◆ Required task ◆
Please update the data between the lines holding "Identify the location of 'The" and "Describe the element at coordinates (879, 454)", inclusive, by replacing "Identify" with "Locate" and changing nothing else. Return only those lines.

Rows of pointing data:
▶
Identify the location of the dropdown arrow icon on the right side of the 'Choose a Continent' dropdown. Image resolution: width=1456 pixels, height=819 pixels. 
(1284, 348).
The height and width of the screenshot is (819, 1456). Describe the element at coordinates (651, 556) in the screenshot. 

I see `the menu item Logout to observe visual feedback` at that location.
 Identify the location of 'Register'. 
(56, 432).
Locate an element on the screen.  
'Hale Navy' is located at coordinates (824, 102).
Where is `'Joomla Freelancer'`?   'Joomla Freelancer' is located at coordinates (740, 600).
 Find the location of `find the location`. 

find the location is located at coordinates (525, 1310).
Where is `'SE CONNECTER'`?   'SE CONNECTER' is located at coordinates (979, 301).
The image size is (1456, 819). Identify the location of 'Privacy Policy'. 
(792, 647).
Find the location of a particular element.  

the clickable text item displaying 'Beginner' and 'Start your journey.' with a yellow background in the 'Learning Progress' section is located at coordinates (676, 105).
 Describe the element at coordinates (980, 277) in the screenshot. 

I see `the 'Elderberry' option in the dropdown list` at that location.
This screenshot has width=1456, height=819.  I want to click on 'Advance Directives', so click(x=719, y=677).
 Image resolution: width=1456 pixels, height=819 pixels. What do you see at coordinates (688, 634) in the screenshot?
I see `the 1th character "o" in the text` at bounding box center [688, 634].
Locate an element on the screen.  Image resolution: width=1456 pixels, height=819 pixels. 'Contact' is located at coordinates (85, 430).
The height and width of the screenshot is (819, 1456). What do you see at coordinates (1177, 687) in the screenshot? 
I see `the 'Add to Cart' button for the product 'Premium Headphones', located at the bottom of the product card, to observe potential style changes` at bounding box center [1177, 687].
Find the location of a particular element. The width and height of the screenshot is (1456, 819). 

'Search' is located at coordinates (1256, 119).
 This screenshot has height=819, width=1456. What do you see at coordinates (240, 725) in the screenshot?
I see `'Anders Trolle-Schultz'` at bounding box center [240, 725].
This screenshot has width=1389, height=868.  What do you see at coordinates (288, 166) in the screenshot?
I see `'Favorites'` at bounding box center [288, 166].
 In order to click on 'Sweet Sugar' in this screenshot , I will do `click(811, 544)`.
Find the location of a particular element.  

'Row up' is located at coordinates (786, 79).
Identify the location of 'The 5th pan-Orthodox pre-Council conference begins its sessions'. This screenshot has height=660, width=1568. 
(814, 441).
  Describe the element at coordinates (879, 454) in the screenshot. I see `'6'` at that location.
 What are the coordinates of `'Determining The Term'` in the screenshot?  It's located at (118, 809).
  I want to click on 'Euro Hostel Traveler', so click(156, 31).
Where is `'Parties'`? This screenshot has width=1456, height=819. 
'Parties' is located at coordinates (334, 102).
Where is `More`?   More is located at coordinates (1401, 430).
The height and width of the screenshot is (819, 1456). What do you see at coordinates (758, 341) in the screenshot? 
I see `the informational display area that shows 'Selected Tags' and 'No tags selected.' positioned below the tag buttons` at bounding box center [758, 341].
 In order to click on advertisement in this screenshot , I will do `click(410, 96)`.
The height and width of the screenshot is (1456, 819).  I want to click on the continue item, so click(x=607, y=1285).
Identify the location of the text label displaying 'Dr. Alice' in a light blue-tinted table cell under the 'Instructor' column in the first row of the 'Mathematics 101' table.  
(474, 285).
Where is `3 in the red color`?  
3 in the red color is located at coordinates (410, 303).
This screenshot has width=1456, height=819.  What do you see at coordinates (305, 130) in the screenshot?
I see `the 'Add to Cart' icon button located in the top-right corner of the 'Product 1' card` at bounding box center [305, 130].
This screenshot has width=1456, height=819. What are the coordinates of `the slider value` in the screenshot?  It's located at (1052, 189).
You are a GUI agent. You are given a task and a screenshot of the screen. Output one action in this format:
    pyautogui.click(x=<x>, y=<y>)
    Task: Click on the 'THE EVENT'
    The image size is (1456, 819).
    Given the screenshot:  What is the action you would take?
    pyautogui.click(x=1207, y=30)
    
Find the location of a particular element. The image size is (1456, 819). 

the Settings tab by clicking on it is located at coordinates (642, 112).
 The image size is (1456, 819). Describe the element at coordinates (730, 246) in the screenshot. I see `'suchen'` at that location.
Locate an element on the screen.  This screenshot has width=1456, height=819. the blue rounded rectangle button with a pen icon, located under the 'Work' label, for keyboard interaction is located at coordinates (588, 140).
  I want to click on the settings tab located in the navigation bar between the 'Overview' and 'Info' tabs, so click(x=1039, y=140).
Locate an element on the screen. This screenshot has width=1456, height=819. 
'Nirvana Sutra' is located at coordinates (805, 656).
◀
◆ Solution ◆
Locate the location of 'The 5th pan-Orthodox pre-Council conference begins its sessions'. This screenshot has height=660, width=1568. 
(814, 441).
  Describe the element at coordinates (879, 454) in the screenshot. I see `'6'` at that location.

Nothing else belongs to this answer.